The dagster_pandas
library provides the ability to perform data validation, emit summary statistics, and enable reliable dataframe serialization/deserialization. On top of this, the Dagster type system generates documentation of your dataframe constraints and makes it accessible in the Dagit UI.
To create a custom dagster_pandas
type, use create_dagster_pandas_dataframe_type
and provide a list of PandasColumn
objects which specify column-level schema and constraints. For example, we can construct a custom dataframe type to represent a set of e-bike trips in the following way:
TripDataFrame = create_dagster_pandas_dataframe_type(
name="TripDataFrame",
columns=[
PandasColumn.integer_column("bike_id", min_value=0),
PandasColumn.categorical_column("color", categories={"red", "green", "blue"}),
PandasColumn.datetime_column(
"start_time", min_datetime=datetime(year=2020, month=2, day=10)
),
PandasColumn.datetime_column(
"end_time", min_datetime=datetime(year=2020, month=2, day=10)
),
PandasColumn.string_column("station"),
PandasColumn.exists("amount_paid"),
PandasColumn.boolean_column("was_member"),
],
)
Once our custom data type is defined, we can use it as the type declaration for the inputs / outputs of our ops:
@op(out=Out(TripDataFrame))
def load_trip_dataframe() -> DataFrame:
return read_csv(
script_relative_path("./ebike_trips.csv"),
parse_dates=["start_time", "end_time"],
date_parser=lambda x: datetime.strptime(x, "%Y-%m-%d %H:%M:%S.%f"),
dtype={"color": "category"},
)
By passing in these PandasColumn
objects, we are expressing the schema and constraints we expect our dataframes to follow when Dagster performs type checks for our ops. Moreover, if we go to the op viewer, we can follow our schema documented in Dagit:
Now that we have a custom dataframe type that performs schema validation during a run, we can express dataframe level constraints (e.g number of rows, or columns).

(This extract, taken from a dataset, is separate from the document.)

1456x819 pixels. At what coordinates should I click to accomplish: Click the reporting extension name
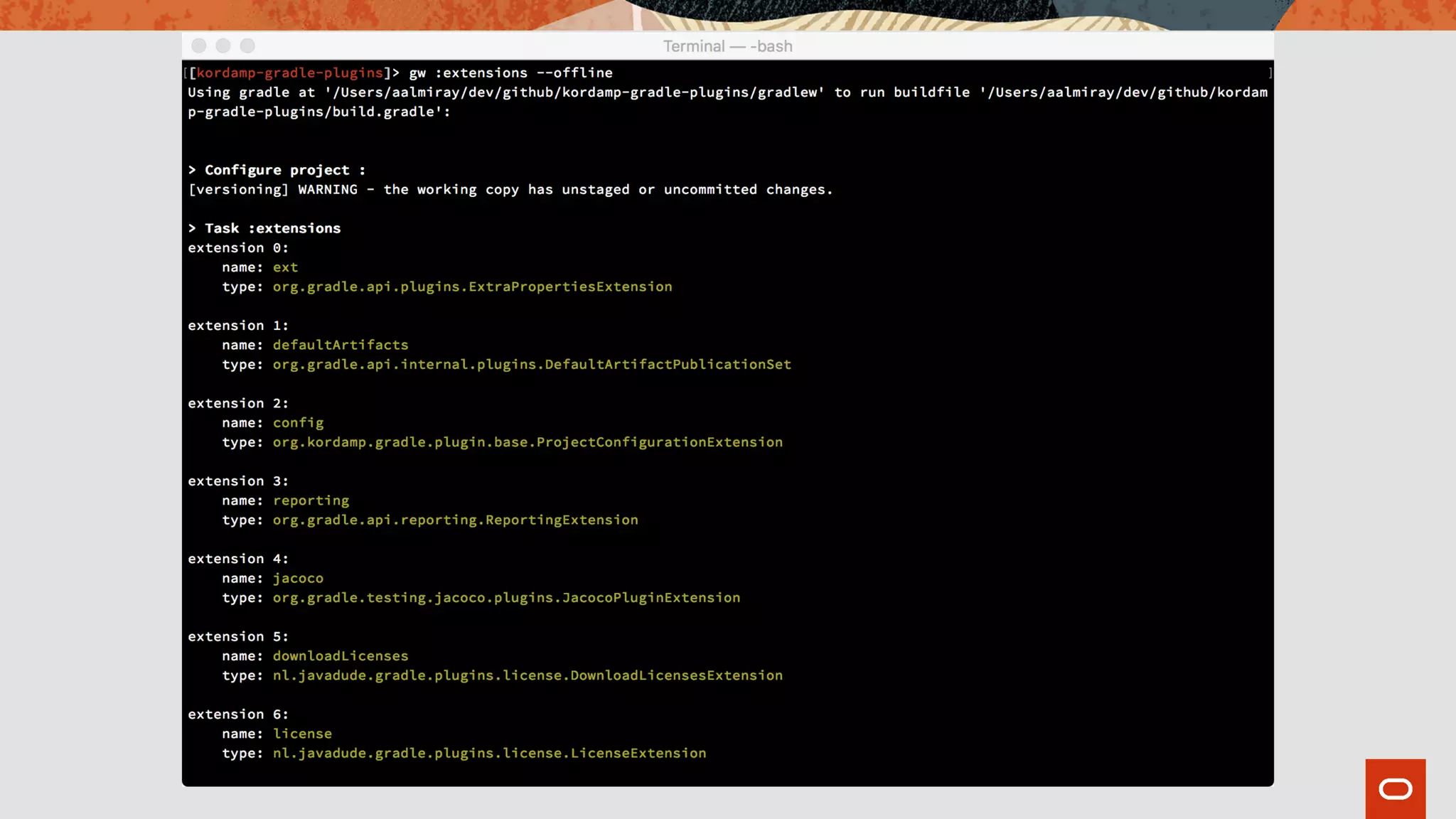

To do this, we provide a list of dataframe constraints to create_dagster_pandas_dataframe_type
; for example, using RowCountConstraint
. More information on the available constraints can be found in the dagster_pandas
API docs.
This looks like:
ShapeConstrainedTripDataFrame = create_dagster_pandas_dataframe_type(
name="ShapeConstrainedTripDataFrame", dataframe_constraints=[RowCountConstraint(4)]
)
If we rerun the above example with this dataframe, nothing should change. However, if we pass in 100 to the row count constraint, we can watch our job fail that type check.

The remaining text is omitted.